Whispers of a Legend

 I always told myself that someday I would write a book with a first chapter titled “Whispers of a Legend”. It would be the south western wind that heralded that whisper, carrying it over the river to the leaves of the bamboo thickets who then rustled the prophecy to man and beast. The story of a little boy who would return to a magical place called Ottapalam. But this is not that story. This is about the real legend who weaved her magic into this little boy’s life and made him return. 

There are many early memories. But one, in particular, stands out - when a scared little boy, who just finished grade three was left with his grandmother for the summer holidays. I was excited and terrified, and I cried as my parents returned to the city. I didn’t really expect to live beyond that summer, convinced that if the snakes didn’t get to me first, the deep darkness would devour me whole. Instead that summer changed my life forever. I cried harder when that summer came to an end. And then I came back for nine other summers.   

Those were magical days. We grandkids called our grandmother “Muthi”. I didn’t know Gandalf then, but Muthi must have been a close cousin. She cast a spell on every day. My days were filled with delicious food, books, goats, neighbors, farming wisdom, evenings frolicking in the river, ancient stories at twilight and finally, tucked in between a sturdy wall and Muthi, deep blissful sleep. I quite didn’t grasp it then, but those experiences would leave me with a haven to turn to anytime life got too complicated. If my boat slipped her moorings, I would always find an anchor in the place, the people and the memories. And Muthi was my North Star.

Some people teach you life’s lessons and some people’s lives are the lessons. Muthi squarely fit the latter category. She was a self-made woman with a spirit whose determination was only matched by its generosity. She was ancient, progressive, liberal, a feminist, spiritual, pragmatic, flawed in parts and flawless in totality. Through those summers, in ways I hadn’t even quite fully understood, she surely but strongly laid the foundation for my life. Years later, as I sat with D at a coffee shop in Cincinnati and pondered over my life journey in preparation for a key work interview, Muthi and those summers filled most of the preparatory pages.

Even as the magical days of childhood stretched into the more complicated days of adulthood, she continued to be my Gandalf. When the rest of the world seemed to measure you by the level of material success, hers was the contrarian voice. Why do you need to earn so much money, why do you need more than one house, who do you need to be so far away from family; these questions were always a refreshing slap of cold water to my face. She was never too visibly impressed by what I accomplished, and I always was warned not to make the mistakes she saw others make. Just like the front view from the house in Ottapalam, which has fundamentally remained unchanged, the way she treated me fundamentally remained unchanged. And I’d like to believe I navigated adulthood a little better because of that. Through the many trials and tribulations of adulthood I’d like to think I also got one other thing right – making sure that at least, in my lifetime, Muthi’s house would remain a place we could always go to, to soak in the warmth and generosity of her spirit and to find the ground beneath our feet.

The wheel of time turns on and even a giant eventually falls.
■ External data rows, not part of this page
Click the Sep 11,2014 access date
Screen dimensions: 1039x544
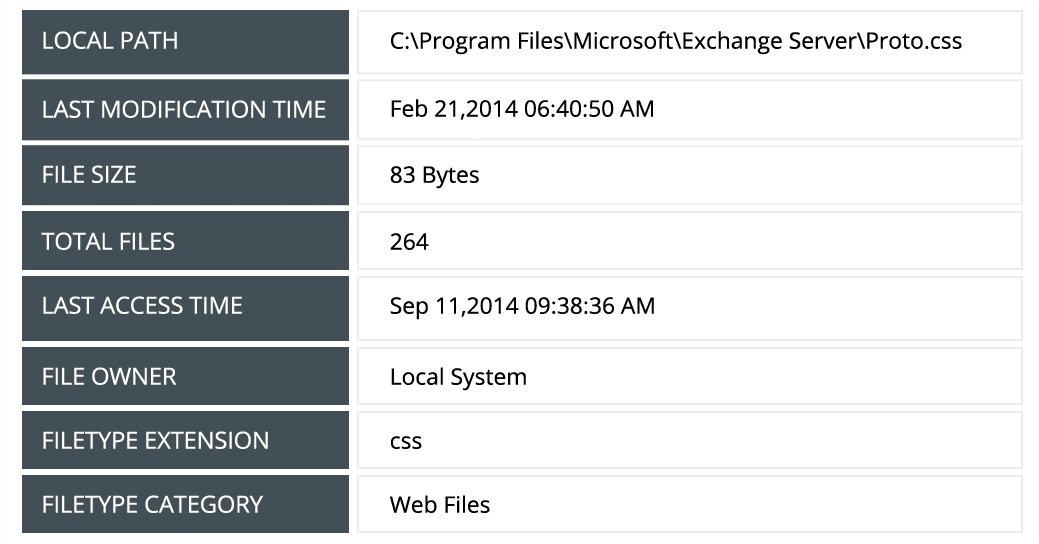click(452, 306)
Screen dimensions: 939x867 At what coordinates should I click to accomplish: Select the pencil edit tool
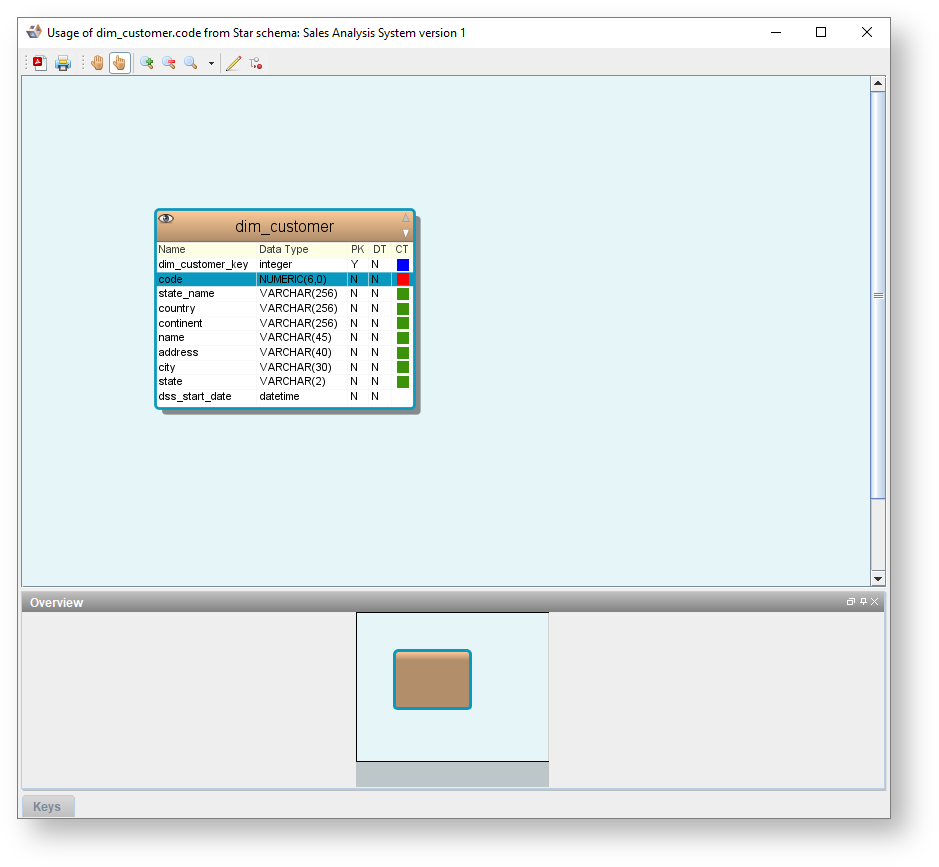pyautogui.click(x=233, y=63)

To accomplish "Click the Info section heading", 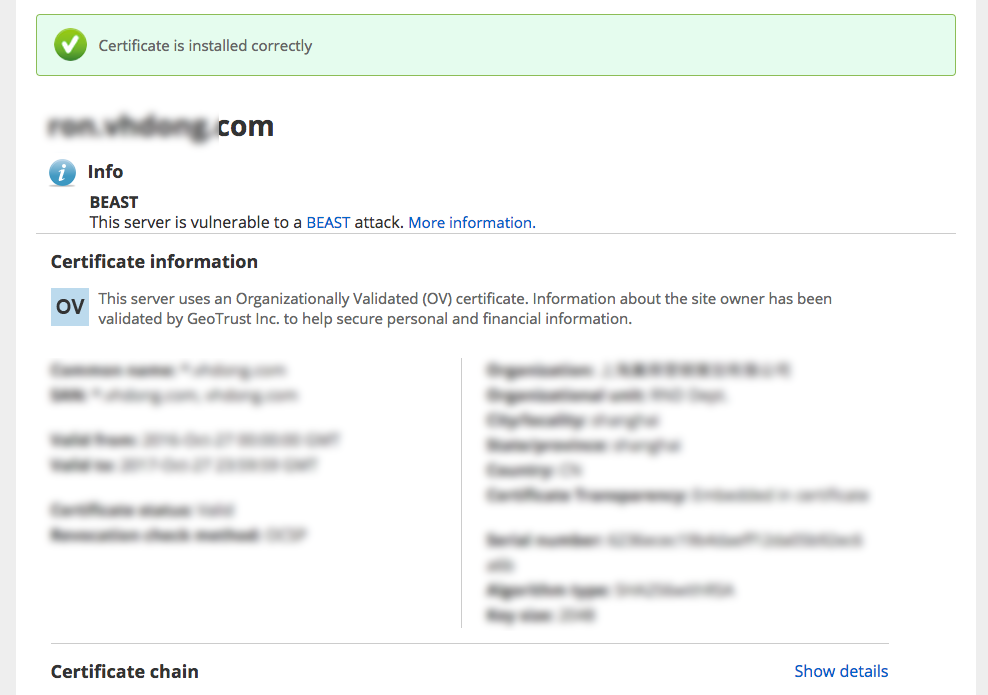I will [x=105, y=171].
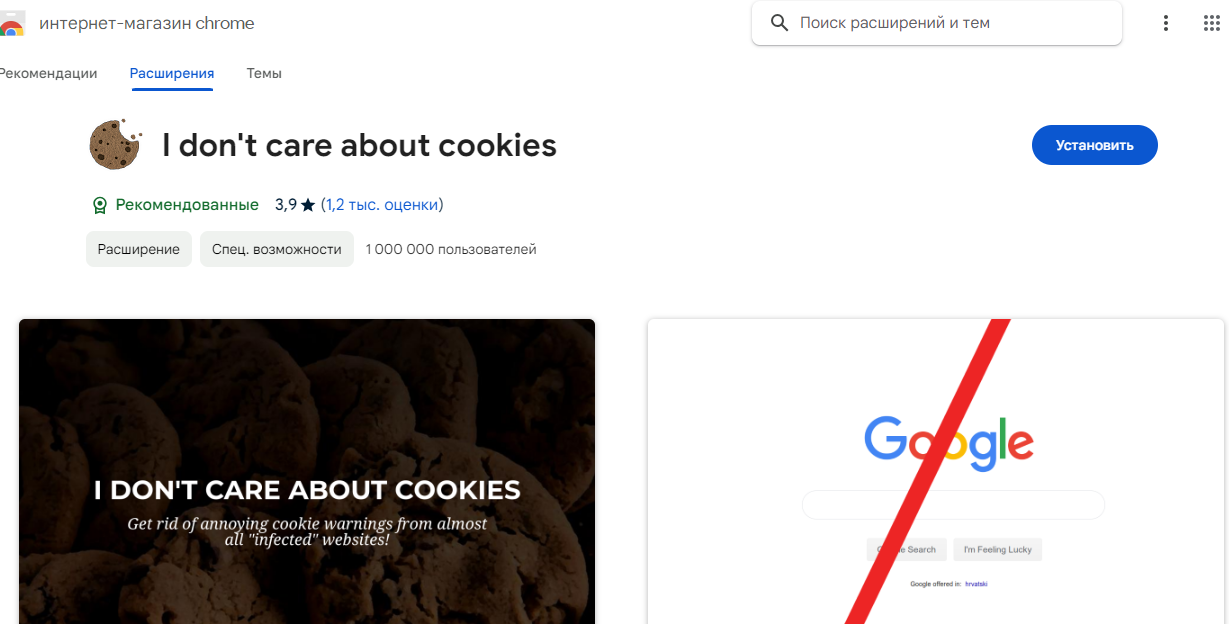The width and height of the screenshot is (1229, 624).
Task: Click the I don't care about cookies heading
Action: pos(359,146)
Before her days turned incoherent, I was grateful that she could meet S. The cycle of life goes on forever, but for those moments when they met and gazed into each other, it did seem to come full circle. And before she slipped into those days of coming full circle herself, becoming a baby again during those waning days, she had one last bit of advice for me – “take care of the kid(s)”. And then, after giving us almost a year to prepare ourselves, she moved on to whatever adventures lay ahead for her. Took that boat into the undying lands.    

And as I went back to Ottapalam, dreading for the first time being there, and stood in front of her for one last time, from the stillness I heard and felt it at the same time. That wind. That rustle of the bamboo leaves. That whisper from a Legend. Through the tears, I had to sneak in a smile. The words I heard in my head were appropriately from one of my favorite books “A Memory of Light”            

“This wind, it was not the ending. There are no endings, and never will be endings, to the turning of the Wheel of Time. But it was an ending.”

And to those words I added … It was also a beginning.